**Set task:**
Copy out every one of the entries below word for word, leaving out the pictures.
╭─ Extracted data
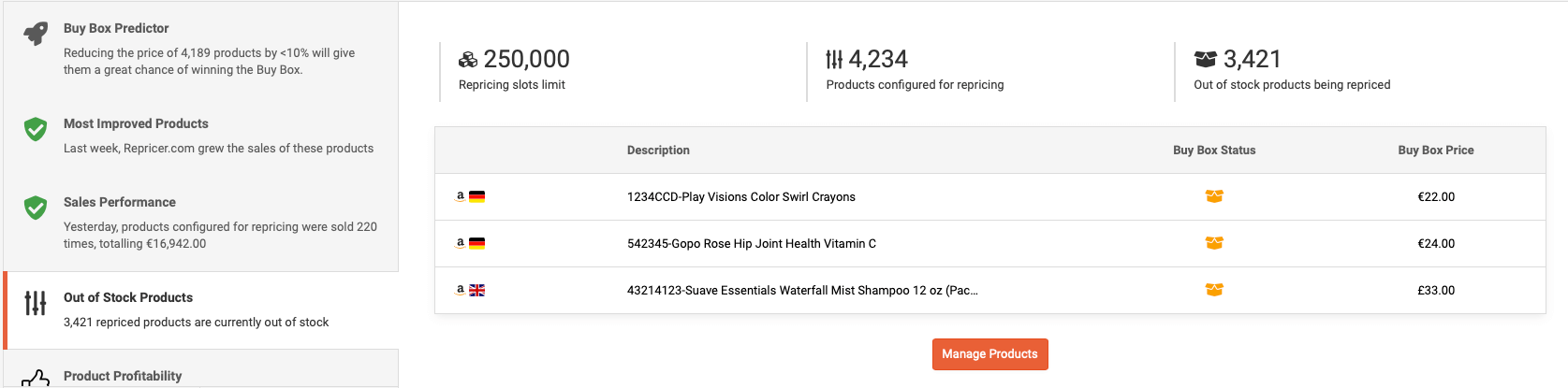
Task: Click the Buy Box Price column header
Action: pos(1435,151)
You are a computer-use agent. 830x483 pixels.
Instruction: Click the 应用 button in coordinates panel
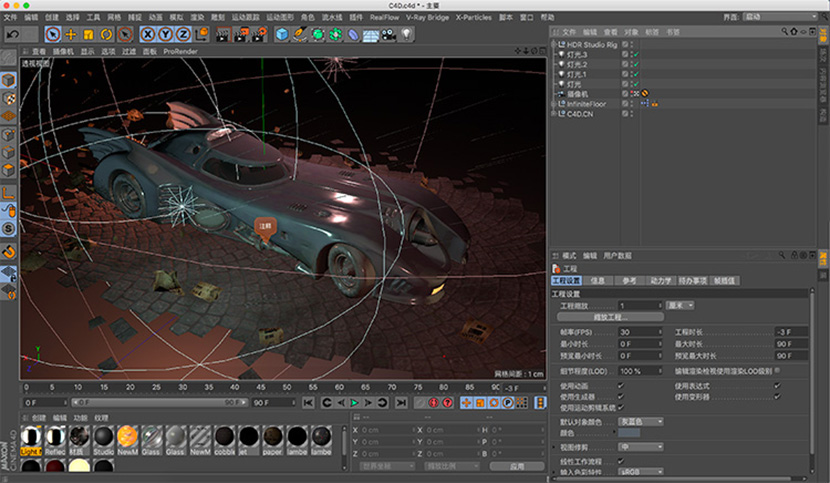click(517, 466)
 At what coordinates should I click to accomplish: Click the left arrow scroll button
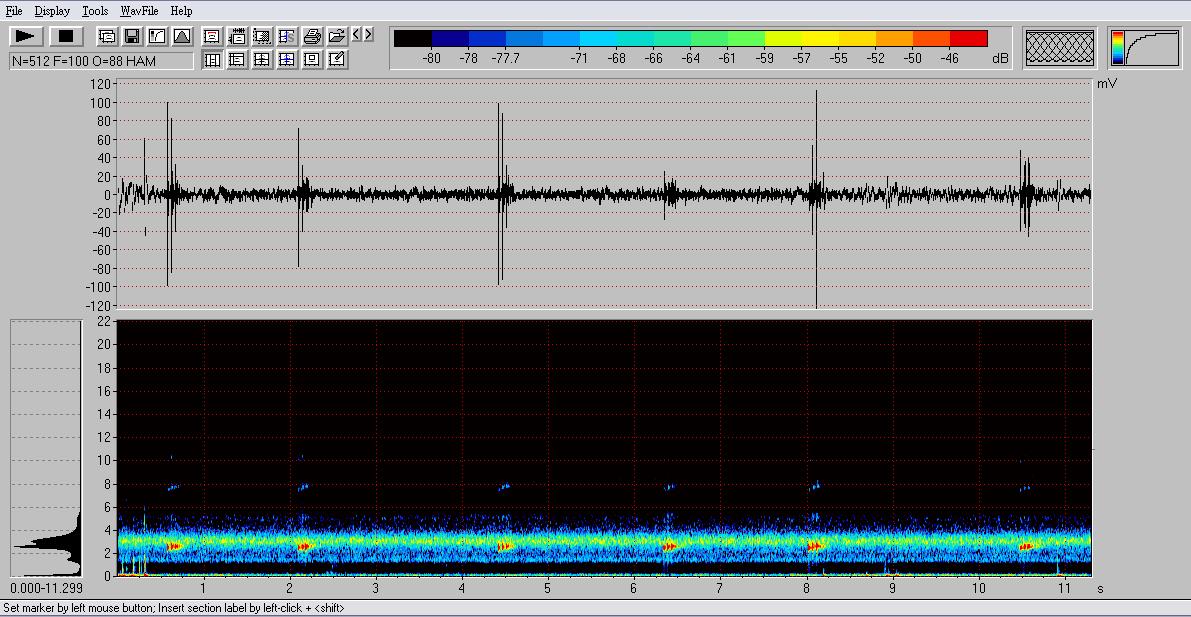pyautogui.click(x=356, y=35)
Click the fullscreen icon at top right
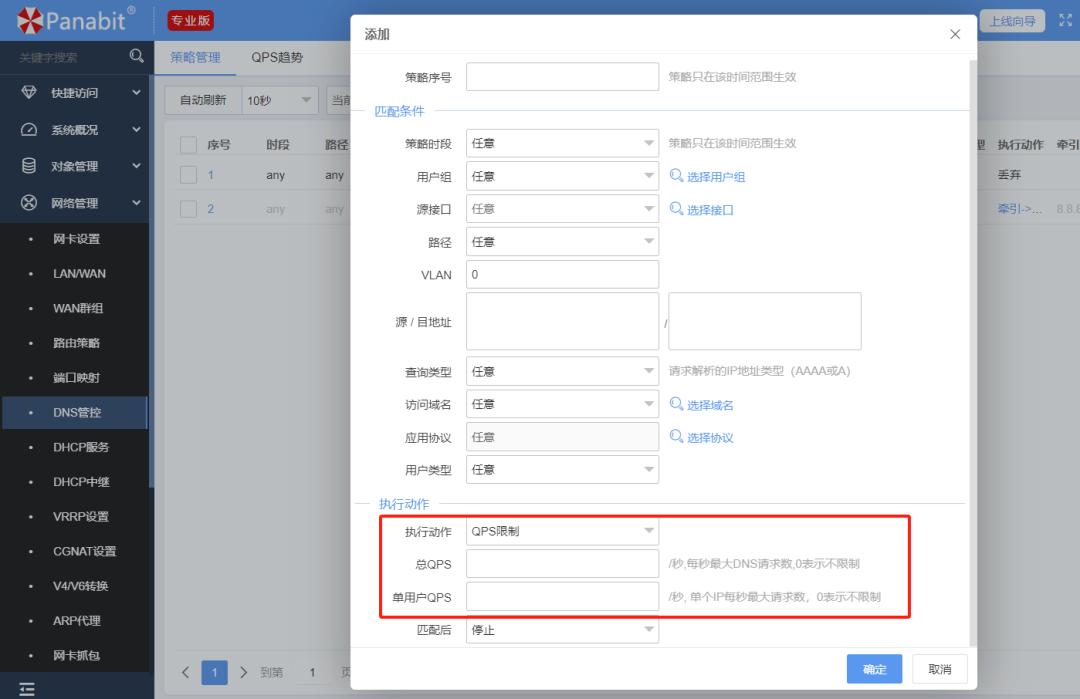1080x699 pixels. (x=1065, y=21)
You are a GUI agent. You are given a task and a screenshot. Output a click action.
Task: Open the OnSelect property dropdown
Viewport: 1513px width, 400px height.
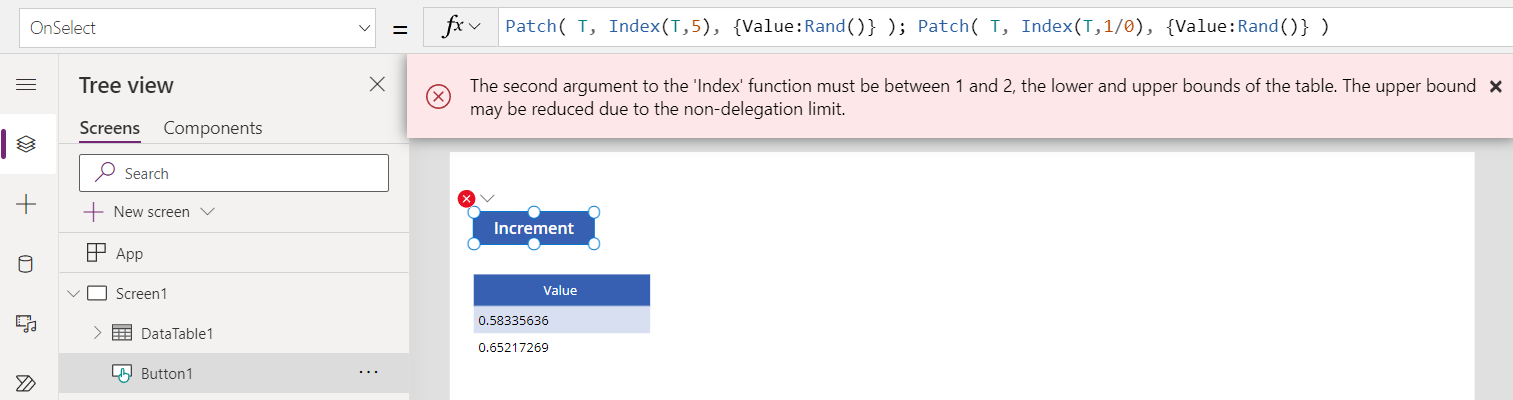(x=198, y=28)
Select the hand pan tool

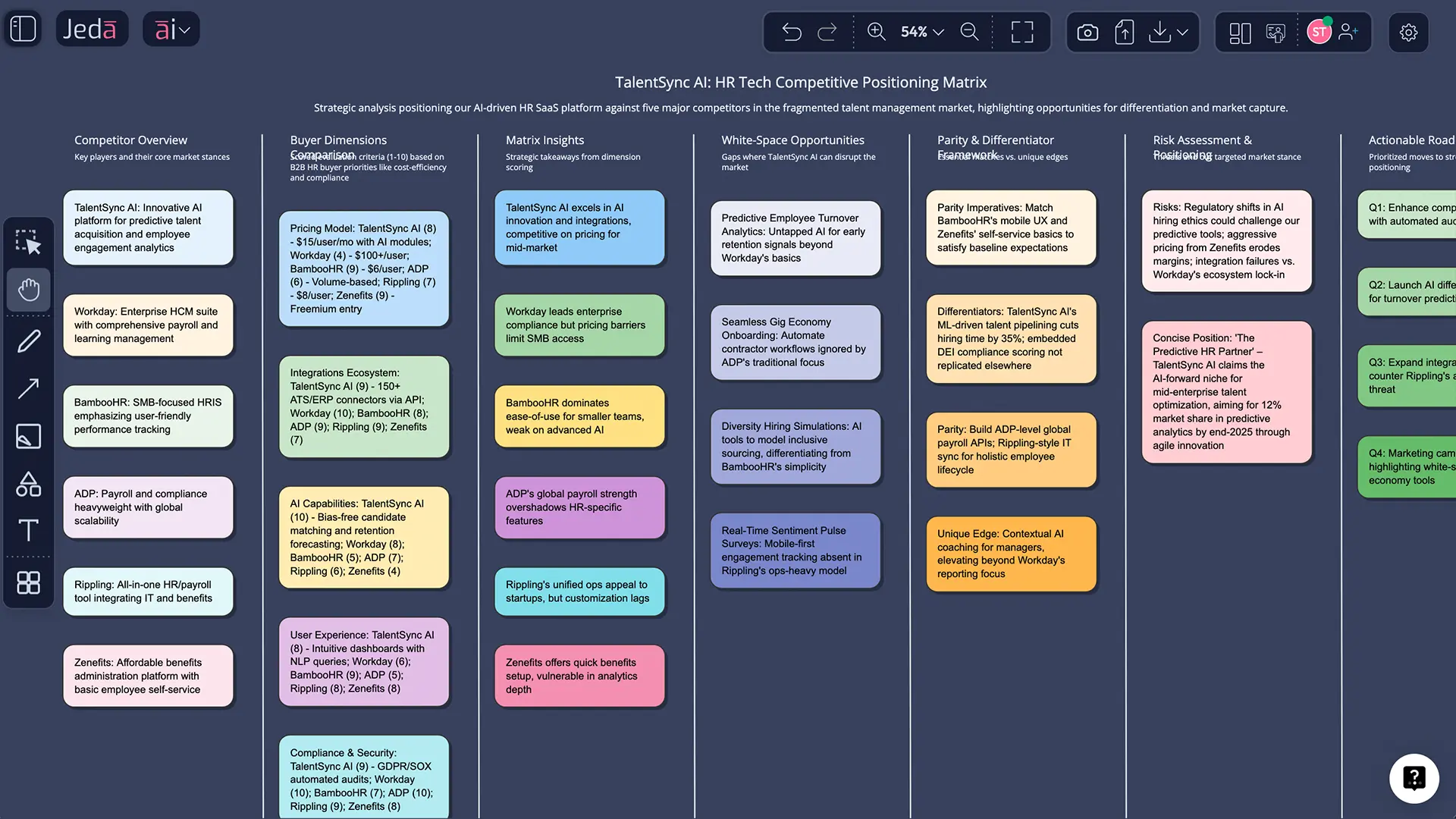(29, 290)

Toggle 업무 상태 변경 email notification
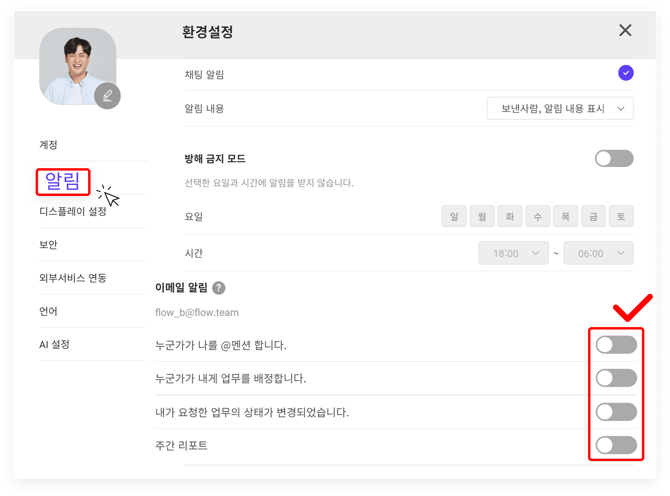pos(615,412)
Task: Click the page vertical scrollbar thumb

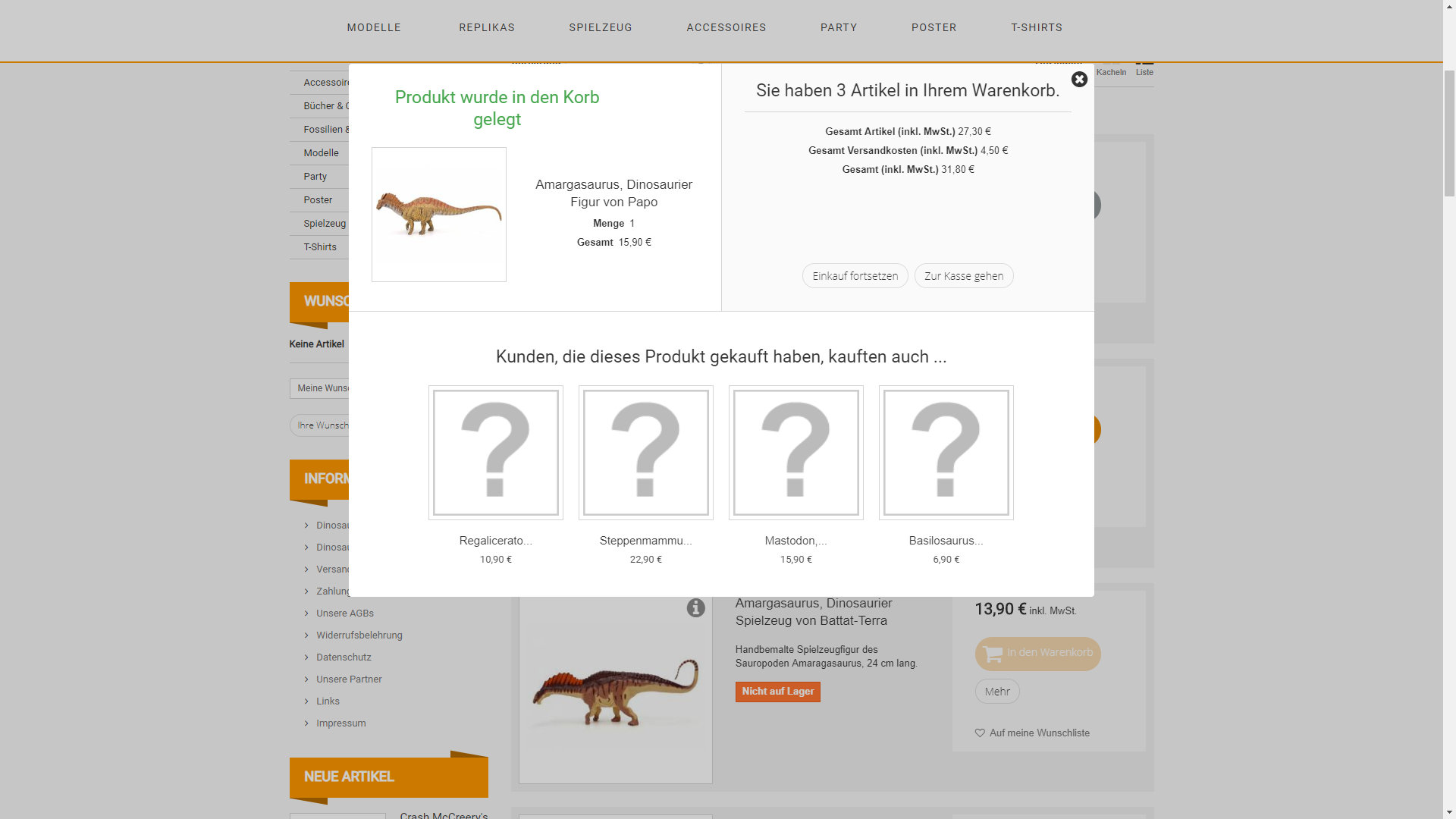Action: pyautogui.click(x=1448, y=133)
╰─
**Exercise answer:**
Task: Click the Buy Box Price column header
Action: pos(1435,151)
You are a computer-use agent. 830x483 pixels.
Instruction: Click the 应用 button in coordinates panel
click(517, 466)
 At what coordinates should I click to accomplish: Click the left arrow scroll button
pyautogui.click(x=356, y=35)
Click the fullscreen icon at top right
1080x699 pixels. (x=1065, y=21)
You are a GUI agent. You are given a task and a screenshot. Output a click action.
Task: Open the OnSelect property dropdown
Viewport: 1513px width, 400px height.
(x=198, y=28)
Select the hand pan tool

(29, 290)

Toggle 업무 상태 변경 email notification
pos(615,412)
Task: Click the page vertical scrollbar thumb

Action: pyautogui.click(x=1448, y=133)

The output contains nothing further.